_TRECHO FORNECIDO:_
□ □ □ □

Tenho minhas dúvidas se a diferença é tão grande assim. Na novela Avenida Brasil, que não sei se retrata tão bem a fala do Rio de Janeiro, mas não disponho de outra coisa, a mesma personagem usa tu e você, seu e teu na mesma frase sem problema nenhum. Esta música da Marisa Monte que tocam na novela também me chamou muito a atenção:

Depois de sonhar tantos anos
De fazer tantos planos
De um futuro pra nós
Depois de tantos desenganos
Nós nos abandonamos como tantos casais
*Quero que você seja feliz*
Hei de ser feliz também
Depois de varar madrugada
Esperando por nada
De arrastar-me no chão
Em vão
*Tu viraste-me* as costas
*Não me deu* as respostas
Que eu preciso escutar
Quero que *você seja melhor*
Hei de ser melhor também
Nós dois
Já tivemos momentos
Mas passou nosso tempo
Não podemos negar
Foi bom
Nós fizemos história
Pra ficar na memória
E nos acompanhar
Quero que…


----------



## machadinho

Sim, você tem razão. Só quis dizer que uma tradução que empregue 'teu' sistematicamente do começo até a metade e, depois, 'seu' sistematicamente da metade ao fim não fica boa. Isso é diferente de misturar tudo ao mesmo tempo, como a Marisa Monte.


----------



## ivex88

Ok, I agree. Thank you, this means a lot.

□ □ □ □

Itens armazenados do conjunto de dados
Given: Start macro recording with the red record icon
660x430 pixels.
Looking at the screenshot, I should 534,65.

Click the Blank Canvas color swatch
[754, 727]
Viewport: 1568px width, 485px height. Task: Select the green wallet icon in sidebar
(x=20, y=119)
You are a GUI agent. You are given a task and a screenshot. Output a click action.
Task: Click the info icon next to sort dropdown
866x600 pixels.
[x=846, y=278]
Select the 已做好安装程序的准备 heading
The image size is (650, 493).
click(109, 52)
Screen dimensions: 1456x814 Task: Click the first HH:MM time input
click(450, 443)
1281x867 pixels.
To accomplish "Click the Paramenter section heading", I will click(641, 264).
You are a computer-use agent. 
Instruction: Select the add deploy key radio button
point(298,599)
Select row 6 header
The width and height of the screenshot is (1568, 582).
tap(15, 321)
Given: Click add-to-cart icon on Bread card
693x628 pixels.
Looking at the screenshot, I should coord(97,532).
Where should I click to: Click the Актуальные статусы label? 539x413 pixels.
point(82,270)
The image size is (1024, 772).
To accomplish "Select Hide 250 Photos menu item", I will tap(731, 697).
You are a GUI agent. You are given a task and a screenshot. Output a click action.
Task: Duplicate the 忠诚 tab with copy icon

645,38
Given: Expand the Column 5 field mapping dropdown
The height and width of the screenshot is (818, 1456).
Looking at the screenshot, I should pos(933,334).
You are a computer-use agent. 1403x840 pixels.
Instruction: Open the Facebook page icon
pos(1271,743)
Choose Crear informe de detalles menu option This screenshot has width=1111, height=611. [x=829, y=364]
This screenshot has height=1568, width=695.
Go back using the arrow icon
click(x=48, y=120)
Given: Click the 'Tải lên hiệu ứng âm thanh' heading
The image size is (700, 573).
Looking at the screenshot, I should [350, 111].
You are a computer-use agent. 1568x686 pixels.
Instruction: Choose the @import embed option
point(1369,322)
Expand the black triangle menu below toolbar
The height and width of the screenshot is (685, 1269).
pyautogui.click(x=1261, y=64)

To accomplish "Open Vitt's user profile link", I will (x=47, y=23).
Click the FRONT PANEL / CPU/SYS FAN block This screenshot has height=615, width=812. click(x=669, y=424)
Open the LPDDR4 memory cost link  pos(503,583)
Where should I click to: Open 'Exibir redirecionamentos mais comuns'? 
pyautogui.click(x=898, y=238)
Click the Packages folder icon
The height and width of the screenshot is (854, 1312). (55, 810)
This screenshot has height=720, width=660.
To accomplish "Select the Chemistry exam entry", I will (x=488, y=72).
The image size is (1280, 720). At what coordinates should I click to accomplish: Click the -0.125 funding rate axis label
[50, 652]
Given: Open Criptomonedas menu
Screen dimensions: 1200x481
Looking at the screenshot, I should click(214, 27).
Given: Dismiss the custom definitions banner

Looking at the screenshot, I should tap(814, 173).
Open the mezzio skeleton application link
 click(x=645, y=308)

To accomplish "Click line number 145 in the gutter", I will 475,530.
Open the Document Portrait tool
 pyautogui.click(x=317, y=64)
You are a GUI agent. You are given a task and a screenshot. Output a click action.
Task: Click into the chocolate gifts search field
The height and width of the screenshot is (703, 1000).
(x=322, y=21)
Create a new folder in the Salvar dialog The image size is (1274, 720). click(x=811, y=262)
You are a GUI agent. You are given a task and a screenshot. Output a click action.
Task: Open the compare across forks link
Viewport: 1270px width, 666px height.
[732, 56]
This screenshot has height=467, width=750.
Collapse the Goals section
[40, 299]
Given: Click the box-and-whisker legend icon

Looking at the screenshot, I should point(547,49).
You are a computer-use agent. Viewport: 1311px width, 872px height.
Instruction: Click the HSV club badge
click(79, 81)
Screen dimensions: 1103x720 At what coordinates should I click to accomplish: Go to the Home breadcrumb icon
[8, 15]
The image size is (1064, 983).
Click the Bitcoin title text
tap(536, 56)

□ □ □ □

Escreva a continuação da conversa do fórum sobre o uso de tu e você, a partir da última mensagem. Os registros são um material à parte do trecho.

It's interactive story game, like a virtual book, where you read the Novel, and then you have choices. For example: Story goes, and then you ask yourself " Where should I go after work?" You have choices:
1. Go home
2. Go to Emma's house
The story depends on your choices 
It's like a labirinth with different endings.


----------



## machadinho

Sounds fun. And, if you don't mind my asking, why are you translating it to Portuguese?


----------



## ivex88

We are translating the game in multiple languages. I translate pt and es 
To be honest, I don't know pt very well, but I'm trying to learn.


----------



## machadinho

ivex88 said:


> We are translating the game in multiple languages. I translate pt and es
> To be honest, I don't know pt very well, but I'm trying to learn.


Fair enough. But I endorse @jazyk's view. You should probably hire a native speaker to do that for you if it fits your budget. This sort of translation is very hard.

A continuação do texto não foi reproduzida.